WORK INSTRUCTIONS >>
Begin at the line that contains "Viewport: 702px width, 402px", continue through the end of the listing, and write those lines out again with "checkbox" swapped for "tick box" and nothing else altered.

begin

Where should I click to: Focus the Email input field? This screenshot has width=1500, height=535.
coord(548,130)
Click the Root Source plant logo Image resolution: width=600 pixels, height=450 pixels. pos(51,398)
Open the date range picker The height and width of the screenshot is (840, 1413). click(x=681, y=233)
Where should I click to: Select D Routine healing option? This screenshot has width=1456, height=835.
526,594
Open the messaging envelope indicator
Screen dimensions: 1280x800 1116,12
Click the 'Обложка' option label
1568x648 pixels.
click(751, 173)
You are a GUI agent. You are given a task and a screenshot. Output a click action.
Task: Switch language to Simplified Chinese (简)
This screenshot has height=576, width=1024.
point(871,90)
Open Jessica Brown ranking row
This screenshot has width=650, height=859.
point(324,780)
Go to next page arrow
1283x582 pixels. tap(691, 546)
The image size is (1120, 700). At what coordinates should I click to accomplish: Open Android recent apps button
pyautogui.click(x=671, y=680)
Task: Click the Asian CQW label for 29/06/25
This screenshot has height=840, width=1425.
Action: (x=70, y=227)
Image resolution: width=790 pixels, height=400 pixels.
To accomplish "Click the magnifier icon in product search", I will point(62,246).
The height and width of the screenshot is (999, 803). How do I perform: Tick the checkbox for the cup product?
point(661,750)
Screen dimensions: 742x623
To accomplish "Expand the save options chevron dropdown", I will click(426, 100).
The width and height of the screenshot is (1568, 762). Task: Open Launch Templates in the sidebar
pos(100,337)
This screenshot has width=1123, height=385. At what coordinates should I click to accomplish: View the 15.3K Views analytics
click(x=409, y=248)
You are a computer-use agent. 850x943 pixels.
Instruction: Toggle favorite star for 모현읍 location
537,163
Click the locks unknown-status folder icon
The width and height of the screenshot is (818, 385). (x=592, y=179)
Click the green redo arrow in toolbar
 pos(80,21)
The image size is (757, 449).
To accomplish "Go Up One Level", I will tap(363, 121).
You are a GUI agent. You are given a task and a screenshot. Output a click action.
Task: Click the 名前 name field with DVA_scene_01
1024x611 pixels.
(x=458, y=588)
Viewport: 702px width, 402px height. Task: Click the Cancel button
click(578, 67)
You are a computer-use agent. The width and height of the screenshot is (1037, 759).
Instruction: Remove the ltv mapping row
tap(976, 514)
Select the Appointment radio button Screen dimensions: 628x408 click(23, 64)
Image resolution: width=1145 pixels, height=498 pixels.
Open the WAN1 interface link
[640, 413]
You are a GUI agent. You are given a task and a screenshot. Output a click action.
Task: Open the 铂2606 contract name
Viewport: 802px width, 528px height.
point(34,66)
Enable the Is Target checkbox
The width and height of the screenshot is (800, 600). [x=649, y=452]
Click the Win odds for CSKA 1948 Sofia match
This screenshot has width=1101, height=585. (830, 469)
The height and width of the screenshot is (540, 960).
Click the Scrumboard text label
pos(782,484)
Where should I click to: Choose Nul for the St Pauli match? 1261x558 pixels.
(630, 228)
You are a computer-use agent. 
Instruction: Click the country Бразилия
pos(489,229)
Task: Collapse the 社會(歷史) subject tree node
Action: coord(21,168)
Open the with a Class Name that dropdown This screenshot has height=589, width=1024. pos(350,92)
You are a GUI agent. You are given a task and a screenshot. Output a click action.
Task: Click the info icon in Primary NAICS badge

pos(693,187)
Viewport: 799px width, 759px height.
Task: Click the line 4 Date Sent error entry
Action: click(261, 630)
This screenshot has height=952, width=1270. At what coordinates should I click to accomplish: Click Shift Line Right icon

end

ANSWER TO THIS PROBLEM >>
Viewport: 702px width, 402px height. Task: Click the Cancel button
click(578, 67)
You are a computer-use agent. The width and height of the screenshot is (1037, 759).
Instruction: Remove the ltv mapping row
tap(976, 514)
Select the Appointment radio button Screen dimensions: 628x408 click(23, 64)
Image resolution: width=1145 pixels, height=498 pixels.
Open the WAN1 interface link
[640, 413]
You are a GUI agent. You are given a task and a screenshot. Output a click action.
Task: Open the 铂2606 contract name
Viewport: 802px width, 528px height.
point(34,66)
Enable the Is Target tick box
The width and height of the screenshot is (800, 600). [x=649, y=452]
Click the Win odds for CSKA 1948 Sofia match
This screenshot has width=1101, height=585. (830, 469)
The height and width of the screenshot is (540, 960).
Click the Scrumboard text label
pos(782,484)
Where should I click to: Choose Nul for the St Pauli match? 1261x558 pixels.
(630, 228)
You are a computer-use agent. 
Instruction: Click the country Бразилия
pos(489,229)
Task: Collapse the 社會(歷史) subject tree node
Action: coord(21,168)
Open the with a Class Name that dropdown This screenshot has height=589, width=1024. pos(350,92)
You are a GUI agent. You are given a task and a screenshot. Output a click action.
Task: Click the info icon in Primary NAICS badge

pos(693,187)
Viewport: 799px width, 759px height.
Task: Click the line 4 Date Sent error entry
Action: click(261, 630)
This screenshot has height=952, width=1270. At what coordinates should I click to accomplish: Click Shift Line Right icon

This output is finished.